Вот так. Просто образец утонченной хитрости и расчетливого коварства.
Он морщит лоб, словно делая нелегкий выбор, и наконец отвечает вопросом на вопрос:
— А что тебе известно о человеке, которого ты там убила?
Я удивленно моргаю:
— Я
— И тебя это устраивает? Действовать вслепую, не ведая, почему и за что?
На самом деле меня это устраивает, и даже очень, но сам вопрос раздражает. Дюваль как бы намекает, что у меня ума не хватает не то что узнать сверх необходимого, но даже пожелать этого.
Я холодно отвечаю:
— Не надеюсь, что ты сможешь понять долг и послушание верных Мортейна.
Он настаивает:
— Как же монастырь определяет, кого следует убить?
Я вглядываюсь в его лицо, но не могу разобраться, чьи деяния он подвергает сомнению — монастыря или же сугубо мои.
— Это дело монастыря, господин мой. Оно тебя не касается.
Но его не так легко сбить с толку.
— Раз уж я должен представить тебя ко двору, было бы весьма нежелательно, чтобы меня использовали втемную, заставляя убирать трупы и давать объяснения.
Недовольно вздергиваю подбородок: именно такую роль я ему успела отвести.
— Я жду, чтобы матушка настоятельница известила меня письмом.
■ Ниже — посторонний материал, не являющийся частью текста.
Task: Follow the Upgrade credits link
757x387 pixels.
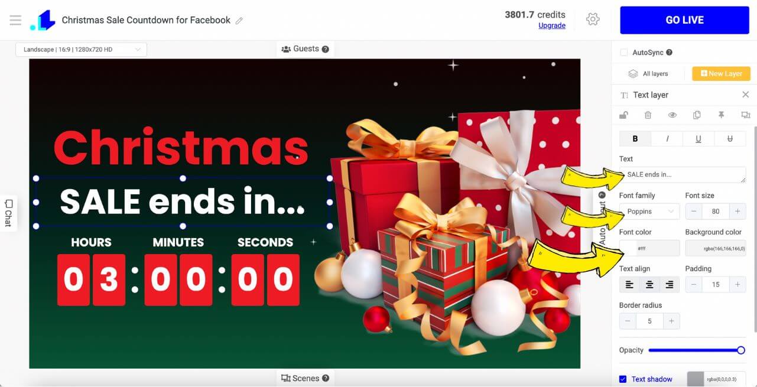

Иногда же бывает и так, что святой сообщает Свою волю непосредственно мне.
— Каким образом? — спрашивает тотчас Дюваль.
Он натолкнулся на загадку, и его пытливый ум желает немедленно ее разрешить.
Я пожимаю плечами и стараюсь перехватить инициативу:
— Помнится, я тебя спрашивала про Ранниона…
Он снова замолкает, и так надолго, что я уже думаю — не ответит. Но когда все-таки начинает говорить, я почти сразу жалею, что он не смолчал.
— Неужели тебя все-таки нисколько не беспокоит, каким образом они там принимают решение? Что будет, если они ошибутся?
— Ошибутся?.. — Кровь ударяет мне в лицо. — Не представляю себе, каким образом такое могло бы произойти. Карающую длань монастыря направляет святой! Не богохульствовал бы ты лучше, господин мой!
— Я не в святом твоем усомнился, милочка, а в людях, которые берутся истолковывать Его волю. Мой опыт, видишь ли, свидетельствует, что люди далеко не безгрешны. — Он делает паузу, и от его последующих слов съеденный мною сыр просится обратно: — Раннион работал на герцогиню.
— Нет! Он был изменником! Я своими глазами видела на нем метку!
Дюваль резко оборачивается, в его глазах жгучий интерес.
— Метку измены, что ли? И как же она выглядит?
Тут я отчасти прихожу в себя от потрясения. Теперь я понимаю, как ловко он развязал мне язык.
— Вот этим, — говорю я, — не собираюсь с тобой делиться.
— Разве настоятельница не говорила, что мы должны помогать друг другу?
— В мирских делах — да, но о том, чтобы выдавать тайны нашего поклонения, речи не шло! — Я указываю на серебряный листок, приколотый к его плащу. — Ты же не посвятишь меня во все ритуалы святого Камула?